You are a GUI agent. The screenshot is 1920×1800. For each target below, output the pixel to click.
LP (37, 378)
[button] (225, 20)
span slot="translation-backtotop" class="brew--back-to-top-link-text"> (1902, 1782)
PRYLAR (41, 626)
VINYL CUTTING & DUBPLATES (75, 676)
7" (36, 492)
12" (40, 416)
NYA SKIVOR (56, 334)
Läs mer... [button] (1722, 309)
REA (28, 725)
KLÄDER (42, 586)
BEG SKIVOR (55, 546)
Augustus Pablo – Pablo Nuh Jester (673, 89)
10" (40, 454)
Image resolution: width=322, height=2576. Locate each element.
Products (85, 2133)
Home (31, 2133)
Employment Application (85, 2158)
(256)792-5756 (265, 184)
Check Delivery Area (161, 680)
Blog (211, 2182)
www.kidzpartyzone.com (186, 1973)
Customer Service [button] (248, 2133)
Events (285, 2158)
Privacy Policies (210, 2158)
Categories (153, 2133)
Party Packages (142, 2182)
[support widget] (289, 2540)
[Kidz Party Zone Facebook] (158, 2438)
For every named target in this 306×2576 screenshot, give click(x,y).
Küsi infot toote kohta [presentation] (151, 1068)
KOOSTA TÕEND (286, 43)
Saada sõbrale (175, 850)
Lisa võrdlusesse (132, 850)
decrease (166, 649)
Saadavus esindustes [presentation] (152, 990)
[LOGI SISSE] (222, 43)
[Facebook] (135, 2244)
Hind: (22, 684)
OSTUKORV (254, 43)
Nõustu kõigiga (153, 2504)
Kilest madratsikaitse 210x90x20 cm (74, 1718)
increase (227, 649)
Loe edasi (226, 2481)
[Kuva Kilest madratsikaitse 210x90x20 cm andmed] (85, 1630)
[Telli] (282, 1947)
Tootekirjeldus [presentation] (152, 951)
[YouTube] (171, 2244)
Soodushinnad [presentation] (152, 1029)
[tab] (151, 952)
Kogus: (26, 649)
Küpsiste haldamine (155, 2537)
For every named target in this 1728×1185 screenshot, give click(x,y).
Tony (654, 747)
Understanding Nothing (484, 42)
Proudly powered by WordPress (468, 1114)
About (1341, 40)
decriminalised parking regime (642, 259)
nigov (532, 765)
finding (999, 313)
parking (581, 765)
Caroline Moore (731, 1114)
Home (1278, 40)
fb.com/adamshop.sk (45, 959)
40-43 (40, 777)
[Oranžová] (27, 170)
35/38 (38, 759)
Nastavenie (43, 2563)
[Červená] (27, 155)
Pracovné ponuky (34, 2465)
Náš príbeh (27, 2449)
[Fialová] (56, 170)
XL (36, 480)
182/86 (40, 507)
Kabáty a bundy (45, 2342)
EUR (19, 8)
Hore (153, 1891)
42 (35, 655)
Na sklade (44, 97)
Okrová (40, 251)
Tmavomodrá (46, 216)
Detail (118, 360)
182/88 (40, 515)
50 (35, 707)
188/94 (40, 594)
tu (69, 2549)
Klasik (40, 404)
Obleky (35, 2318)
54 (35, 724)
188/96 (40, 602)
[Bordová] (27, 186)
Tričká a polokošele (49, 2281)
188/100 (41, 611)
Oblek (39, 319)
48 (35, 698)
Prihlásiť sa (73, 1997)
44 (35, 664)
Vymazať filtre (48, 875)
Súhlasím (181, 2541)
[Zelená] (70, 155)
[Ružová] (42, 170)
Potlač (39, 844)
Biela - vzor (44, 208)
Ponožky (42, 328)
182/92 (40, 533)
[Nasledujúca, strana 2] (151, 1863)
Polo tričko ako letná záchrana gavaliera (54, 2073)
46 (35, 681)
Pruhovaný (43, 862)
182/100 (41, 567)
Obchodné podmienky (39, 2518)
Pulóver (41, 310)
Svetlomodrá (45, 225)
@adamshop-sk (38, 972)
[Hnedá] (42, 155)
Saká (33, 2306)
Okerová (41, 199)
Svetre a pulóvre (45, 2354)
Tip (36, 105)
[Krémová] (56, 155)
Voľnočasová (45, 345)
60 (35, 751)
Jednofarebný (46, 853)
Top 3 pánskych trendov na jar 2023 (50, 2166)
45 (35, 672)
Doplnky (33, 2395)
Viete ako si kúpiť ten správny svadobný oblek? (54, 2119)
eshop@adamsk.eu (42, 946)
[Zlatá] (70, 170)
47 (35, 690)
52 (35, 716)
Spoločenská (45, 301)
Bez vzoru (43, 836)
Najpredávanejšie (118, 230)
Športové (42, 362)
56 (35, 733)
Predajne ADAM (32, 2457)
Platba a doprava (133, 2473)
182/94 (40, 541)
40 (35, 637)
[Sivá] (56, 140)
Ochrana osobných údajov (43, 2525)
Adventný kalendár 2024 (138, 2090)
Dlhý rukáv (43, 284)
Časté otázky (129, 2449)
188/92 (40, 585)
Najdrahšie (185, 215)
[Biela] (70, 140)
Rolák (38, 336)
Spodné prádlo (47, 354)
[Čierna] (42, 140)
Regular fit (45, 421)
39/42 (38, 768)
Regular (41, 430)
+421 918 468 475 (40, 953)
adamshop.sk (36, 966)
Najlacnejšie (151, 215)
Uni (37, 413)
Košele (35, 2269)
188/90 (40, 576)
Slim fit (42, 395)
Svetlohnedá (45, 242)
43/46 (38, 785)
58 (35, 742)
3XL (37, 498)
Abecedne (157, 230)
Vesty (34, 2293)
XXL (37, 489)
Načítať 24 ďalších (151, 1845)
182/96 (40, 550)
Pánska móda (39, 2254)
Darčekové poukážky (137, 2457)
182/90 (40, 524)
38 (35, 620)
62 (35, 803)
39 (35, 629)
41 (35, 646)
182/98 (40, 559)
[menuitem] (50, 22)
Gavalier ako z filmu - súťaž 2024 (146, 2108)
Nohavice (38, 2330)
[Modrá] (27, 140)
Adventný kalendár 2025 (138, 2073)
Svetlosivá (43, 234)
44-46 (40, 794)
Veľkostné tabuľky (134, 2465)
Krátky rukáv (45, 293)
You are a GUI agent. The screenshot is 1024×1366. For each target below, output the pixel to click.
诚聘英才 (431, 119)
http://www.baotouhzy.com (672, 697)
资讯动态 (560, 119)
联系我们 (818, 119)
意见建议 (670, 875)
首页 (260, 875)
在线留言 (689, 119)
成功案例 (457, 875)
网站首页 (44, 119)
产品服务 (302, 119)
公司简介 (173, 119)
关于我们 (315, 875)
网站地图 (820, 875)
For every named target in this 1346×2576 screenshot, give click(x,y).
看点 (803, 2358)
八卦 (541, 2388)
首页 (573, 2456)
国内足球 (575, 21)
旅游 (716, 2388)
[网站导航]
========
■ **WHAT YOU WILL DO**: Within the data above, the span starting at the line containing "182/90 (40, 524)" and ending at the line containing "首页 (260, 875)" is to be retyped exactly, with no other lines.

■ **RESPONSE**:
182/90 (40, 524)
38 (35, 620)
62 (35, 803)
39 (35, 629)
41 (35, 646)
182/98 (40, 559)
[menuitem] (50, 22)
Gavalier ako z filmu - súťaž 2024 (146, 2108)
Nohavice (38, 2330)
[Modrá] (27, 140)
Adventný kalendár 2025 (138, 2073)
Svetlosivá (43, 234)
44-46 (40, 794)
Veľkostné tabuľky (134, 2465)
Krátky rukáv (45, 293)
You are a GUI agent. The screenshot is 1024×1366. For each target below, output the pixel to click.
诚聘英才 (431, 119)
http://www.baotouhzy.com (672, 697)
资讯动态 (560, 119)
联系我们 (818, 119)
意见建议 (670, 875)
首页 (260, 875)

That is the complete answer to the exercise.